### Vorliegender Textauszug

----------------

Nun tritt Faust zum ersten Mal persönlich auf. Man erfährt, dass er sehr gebildet ist und weder Skrupel noch Angst vor irgendetwas hat. Auch wird deutlich, dass er mit seinem Wissen noch lange nicht zufrieden ist, er will wissen, \"was die Welt im Innersten zusammenhält\". Er scheint auch etwas geisteskrank zu sein und sich insgesamt am Leben nicht zu erfreuen.
Er nimmt ein Buch mit dem Zeichen des Makrokosmos. Dann entschließt er sich, den Erdgeist zu rufen. Als der endlich da ist, kann Faust ihn nicht ansehen und der Erdgeist fragt sich, ob das wirklich der Faust ist, der ihn hergeholt hat und der alles wissen will. Faust stellt sich trotzdem auf eine Ebene mit dem Geist: \"Ich bin\'s, Faust, bin deinesgleichen!\". Der Erdgeist aber meint, er gleiche ihm nicht und verschwindet. Faust ist ganz verstört, denn er hält sich eigentlich für ein \"Ebenbild der Gottheit\".

----------------

### Erfasste Datensätze
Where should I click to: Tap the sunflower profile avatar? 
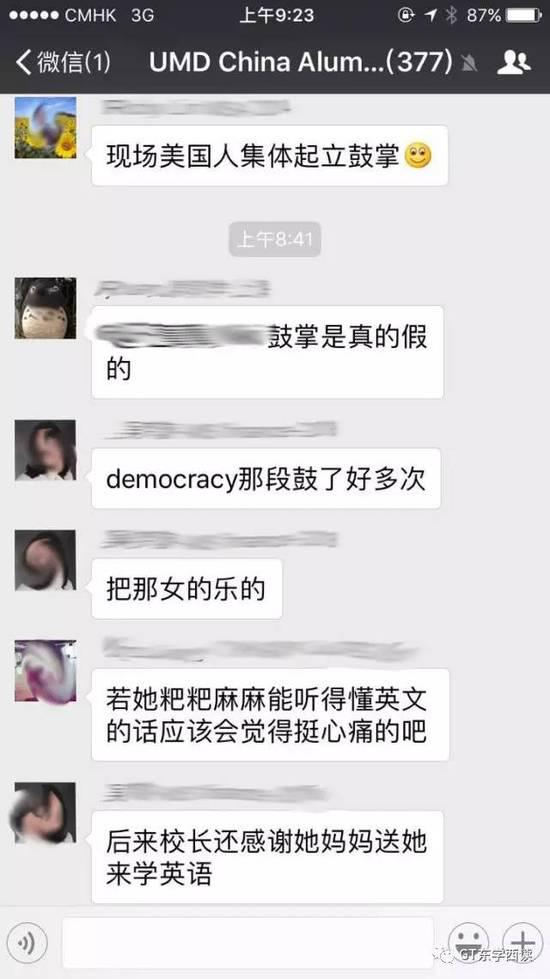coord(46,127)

----------------

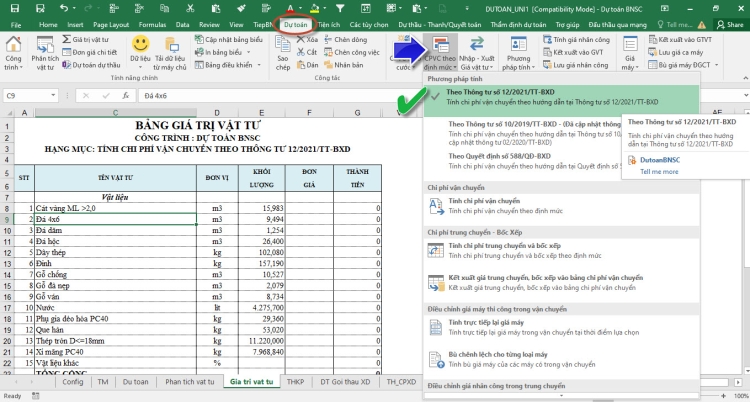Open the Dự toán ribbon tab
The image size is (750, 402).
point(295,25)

----------------

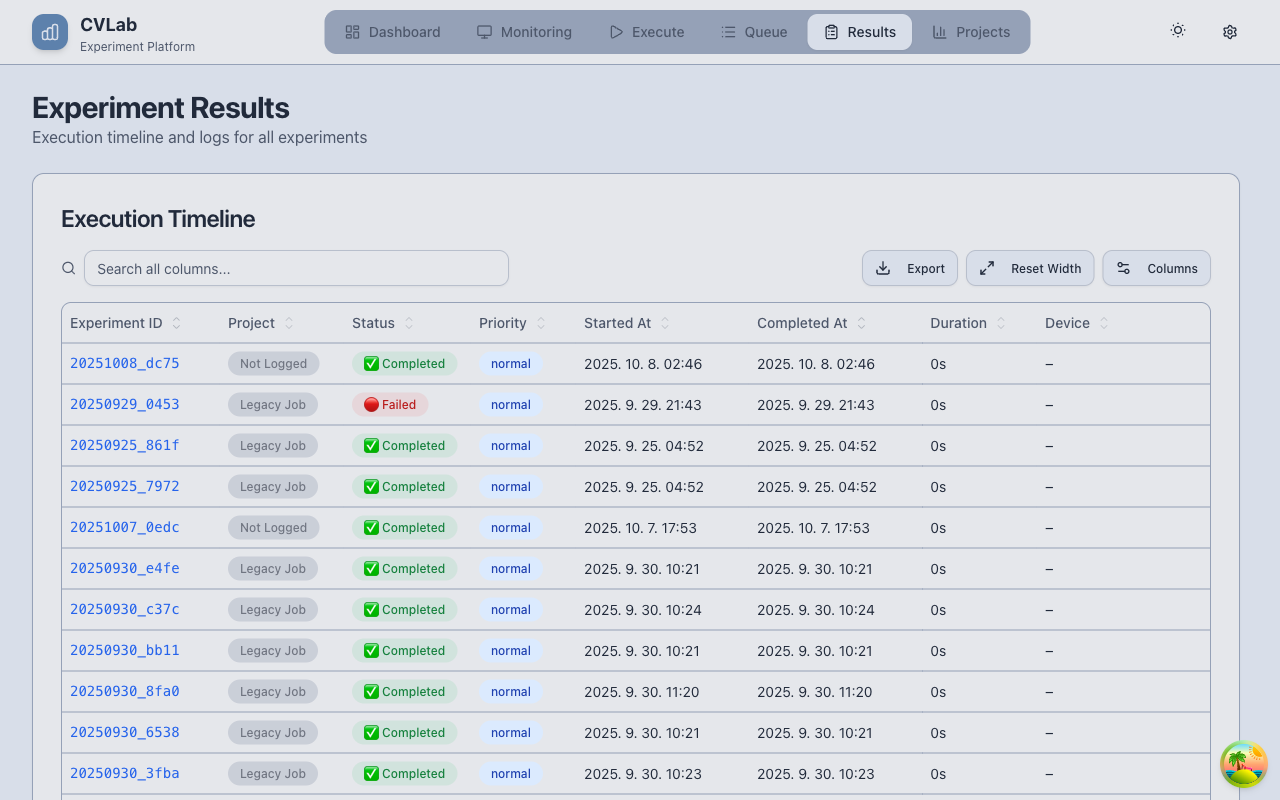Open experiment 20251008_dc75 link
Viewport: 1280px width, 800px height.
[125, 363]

----------------

### Arbeitsaufträge
1. Fasse den Absatz des Textauszugs, der mit „Er nimmt ein Buch“ beginnt, in Stichpunkten zusammen, ohne wesentliche Angaben wegzulassen.
2. Gib aus dem Textauszug den Abschnitt wortgetreu wieder, der mit „Nun tritt Faust“ beginnt und bis einschließlich „nicht zu erfreuen.“ reicht.
Die Datensätze stehen in keinem Zusammenhang mit dem Textauszug.

### Lösungsübersicht
1.
- Faust nimmt ein Buch mit dem Zeichen des Makrokosmos.
- Er beschließt, den Erdgeist zu rufen, kann ihn aber nicht ansehen, als dieser erscheint.
- Der Erdgeist fragt sich, ob das wirklich der Faust ist, der ihn gerufen hat und alles wissen will.
- Faust stellt sich trotzdem mit dem Geist auf eine Ebene: „Ich bin's, Faust, bin deinesgleichen!“
- Der Erdgeist erwidert, Faust gleiche ihm nicht, und verschwindet.
- Faust ist ganz verstört, da er sich für ein „Ebenbild der Gottheit“ hält.

2.
Nun tritt Faust zum ersten Mal persönlich auf. Man erfährt, dass er sehr gebildet ist und weder Skrupel noch Angst vor irgendetwas hat. Auch wird deutlich, dass er mit seinem Wissen noch lange nicht zufrieden ist, er will wissen, \"was die Welt im Innersten zusammenhält\". Er scheint auch etwas geisteskrank zu sein und sich insgesamt am Leben nicht zu erfreuen.